The hard part is that you need a criteria where you decide how to cluster the instances together as an arrangement.

Say you take a chair at the edge of such a grouping it may be nearer to another grouping centre than the one a human has the ability to recognises it is actually part of.

 

As an example Revit doesn't distinguish tables and chairs (they are all FamilyInstances) but humans know that one common arrangement is for tables to be the centre point for a set of chairs. So you know for that arrangement you have a cluster of points and each of those points is associated with a type. There will be one type in the cluster repeated a lot of times (chairs) and one or two in the centre of those (tables).

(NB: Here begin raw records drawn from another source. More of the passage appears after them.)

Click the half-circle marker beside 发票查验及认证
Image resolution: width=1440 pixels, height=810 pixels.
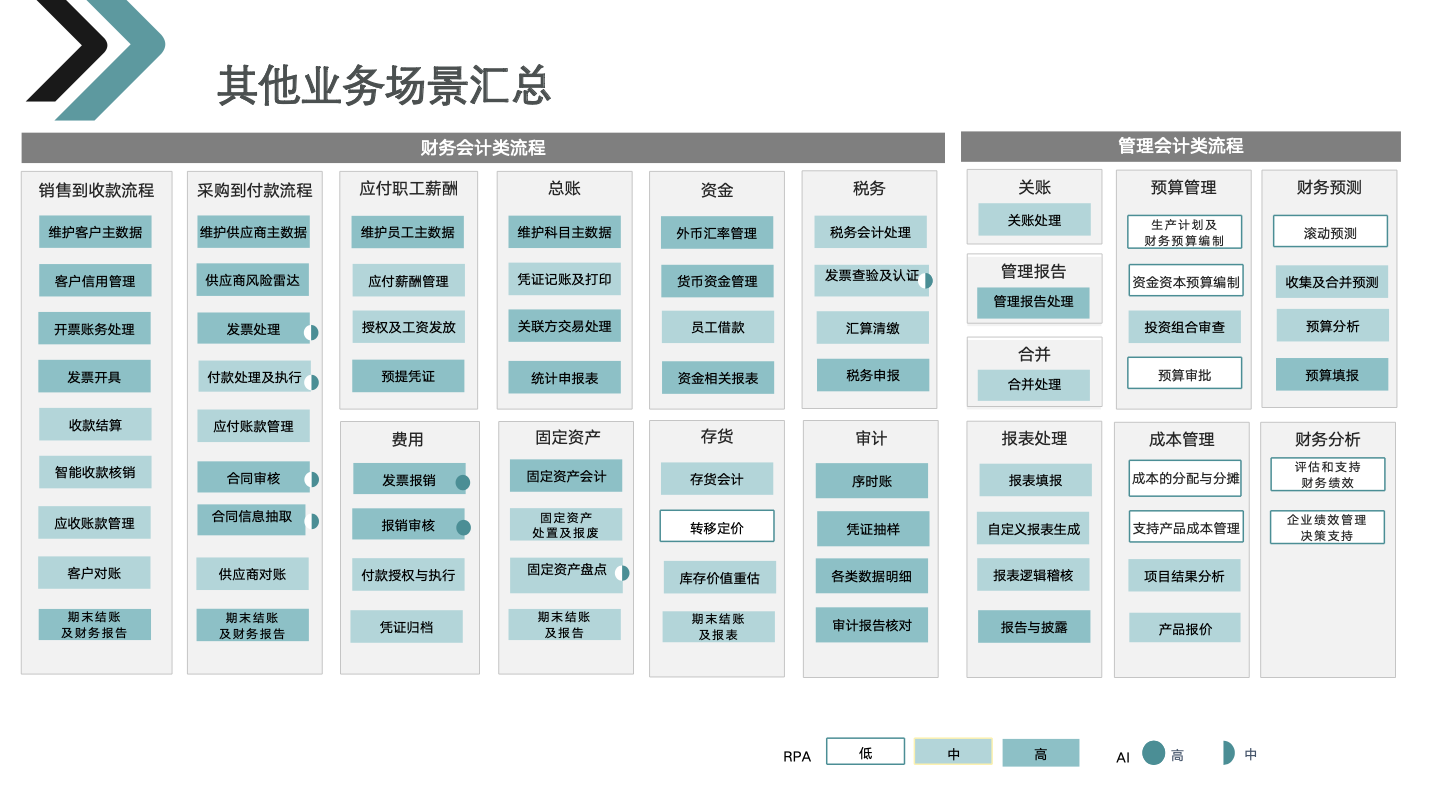[x=926, y=281]
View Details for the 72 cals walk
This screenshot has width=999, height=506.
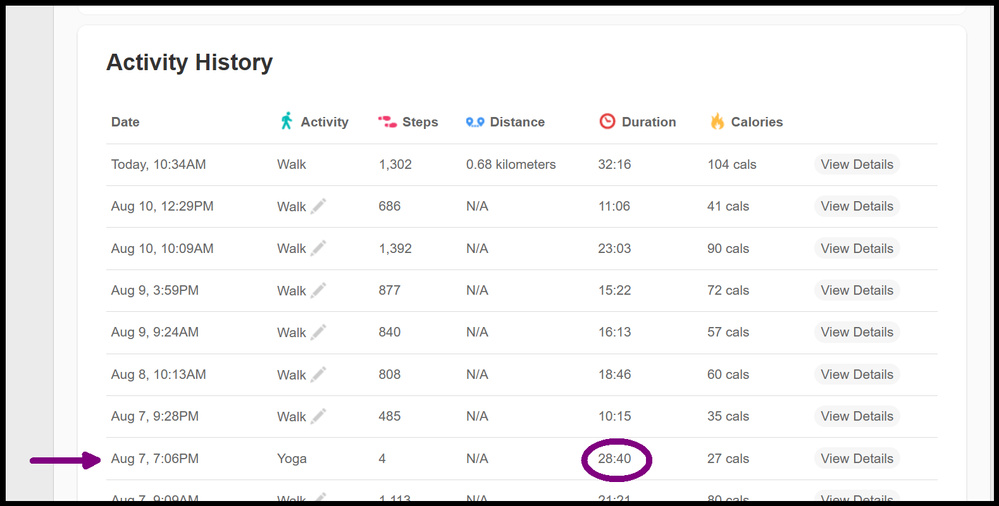click(856, 290)
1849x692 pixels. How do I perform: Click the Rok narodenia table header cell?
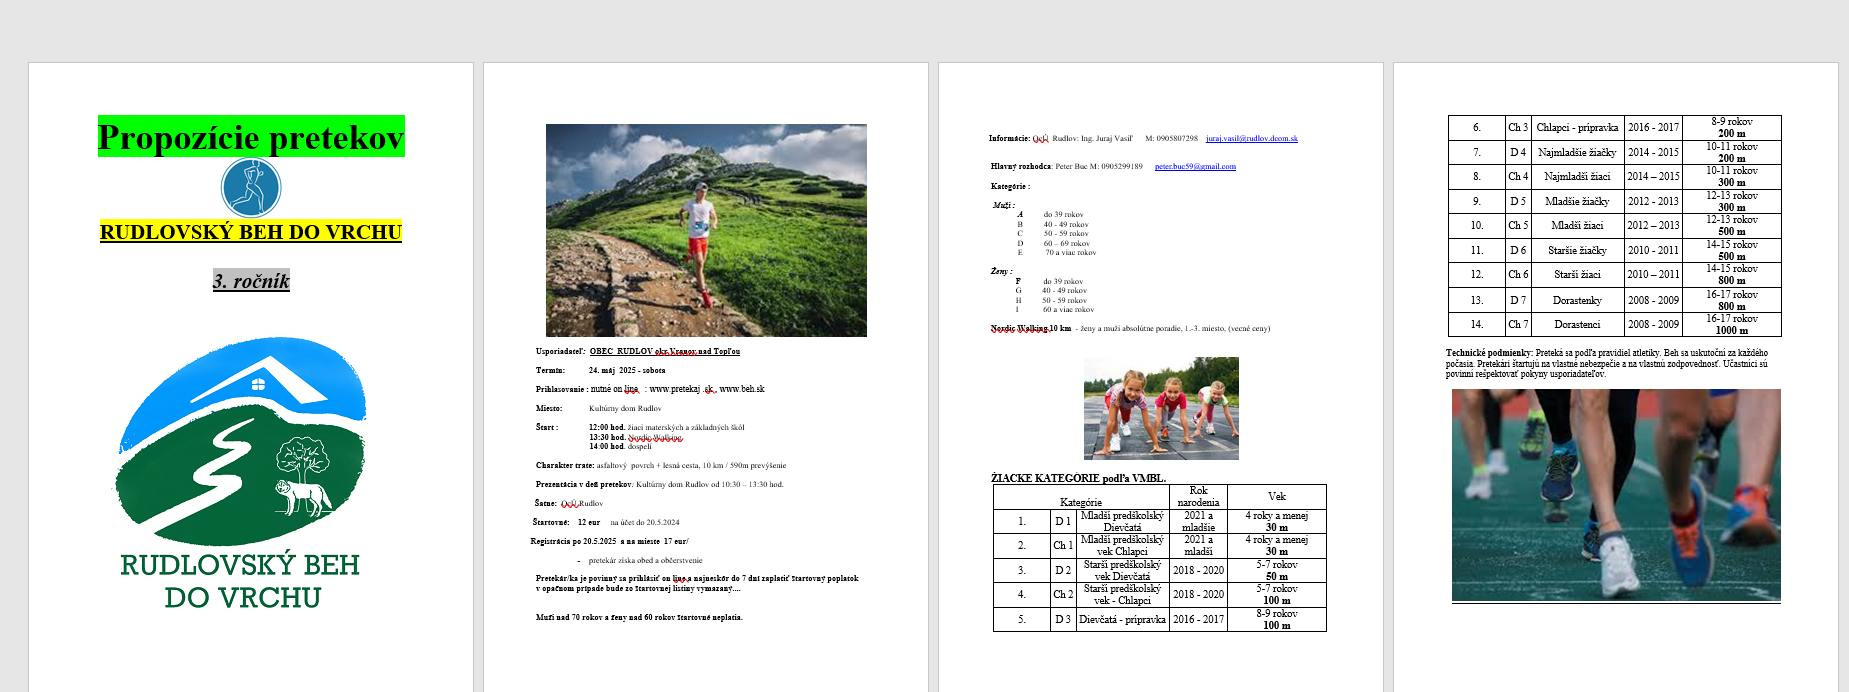pos(1197,497)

A second form of arrangement is where one table is paired with one or two chairs to one side (lecture environment etc.). FamilyInstances also have a FacingOrientation property so that will also allow you to understand if a set of FamilyInstances are pointing towards a centre of a group.

 

Probably you can also separate out by room boundaries etc.

 

Once you have your clusters it is just a case of ordering the location geometry and type info so that they are compared with other groups consistently to identify them as the same or not. In terms of geometry perhaps you create a local system based on the direction of the central instance etc. (you then have to deal with lines of symmetry for that).

 

I don't know if any of that helps it is just my abstract thinking on the subject. Most of the starting points are going to involve filtering for all the instances so they can be compared. You could start level by level and room by room to limit the initial data sets.